3. Anglo-Saxon influence

Faced with the majority Francophile bias of Spanish writers of his generation, Javier Marías revealed a robust penchant for Anglo-Saxon culture. translated to sterne (Tristram Shandy, with which he won the Fray Luis de León translation award), Hardy, Stevenson, Conrad and Ashbery, among others. He admired William Faulkner, Henry James (whose long-paragraph prose he takes note of…) and Thomas Browne. In the 1980s she taught in England (Oxford University) and the United States (Wellesley College).

4. Master Benet

One of the most relevant figures in the literary and intellectual evolution of Marías is John Benet, whom he met at the beginning of his career and whose positions and literary ideas (anti-realism, long-phrased writing…) had a powerful influence on him.

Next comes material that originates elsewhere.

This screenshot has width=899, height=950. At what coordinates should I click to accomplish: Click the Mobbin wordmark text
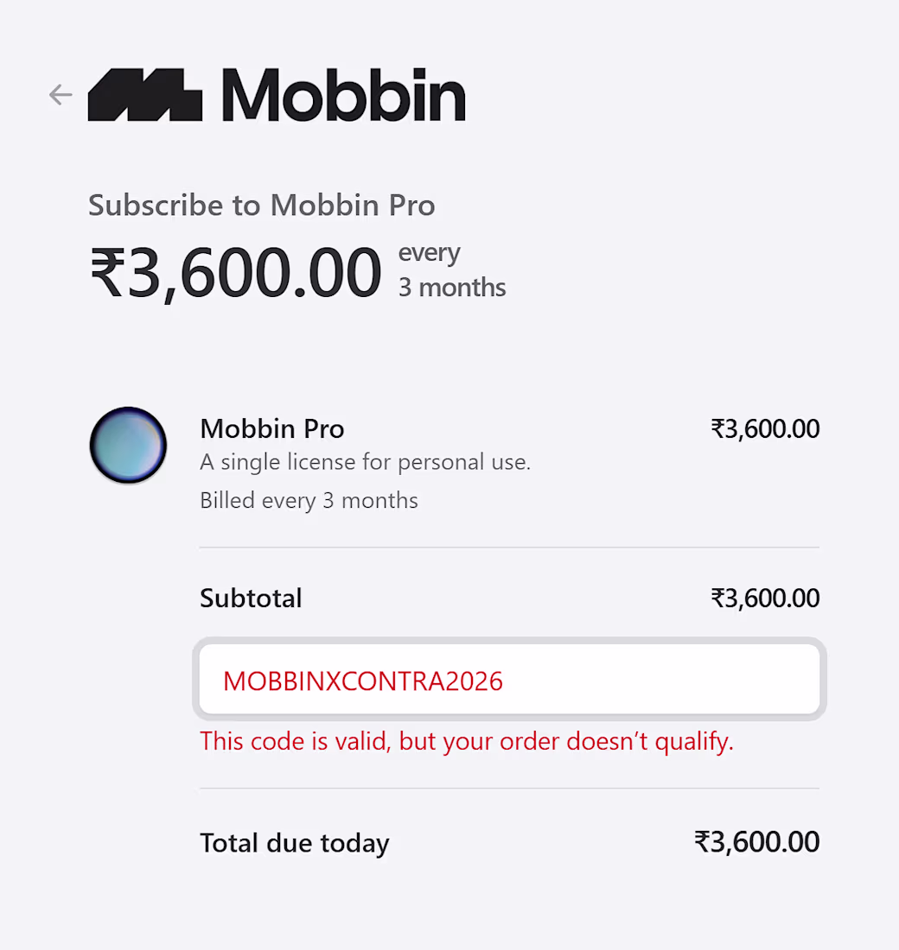tap(343, 94)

In a text about Benet that can be read on his website, he states: “I am not exaggerating when I say that He has been one of the five most important people in my life.. (…) he discovered defects in my novels; Even today, when writing, I sometimes withdraw an adjective or avoid a type of phrase because I remember that he criticized me once, and with good reason. (…) his work, I have said on many occasions, seems to me to be the most important of the second half of the 20th century in Spain”.

5. A personal dandyism

His clothing, his expression, his collection of books, his cigarette (it was an irreducible smoker) composed a recognizable image of Javier Marías, an elegant and literary sobriety that was compatible with a general attitude toward life and others more prone, perhaps due to shyness, to distance. He was more expansive in his literature than in his public exposure. There was something elitist in his posture and a lot of uncertainty in his gaze.

6. The Discreet Man

Marías was not a lover of what others understand as literary social life. It wasn’t easy to get to him. For some questions he was a man of distances and barriers. Among his famous friends, Arturo Pérez-Reverte and Agustín Díaz Yanes. In the last two decades his partner was the editor Carme Lopez Mercaderwhom he married in 2018.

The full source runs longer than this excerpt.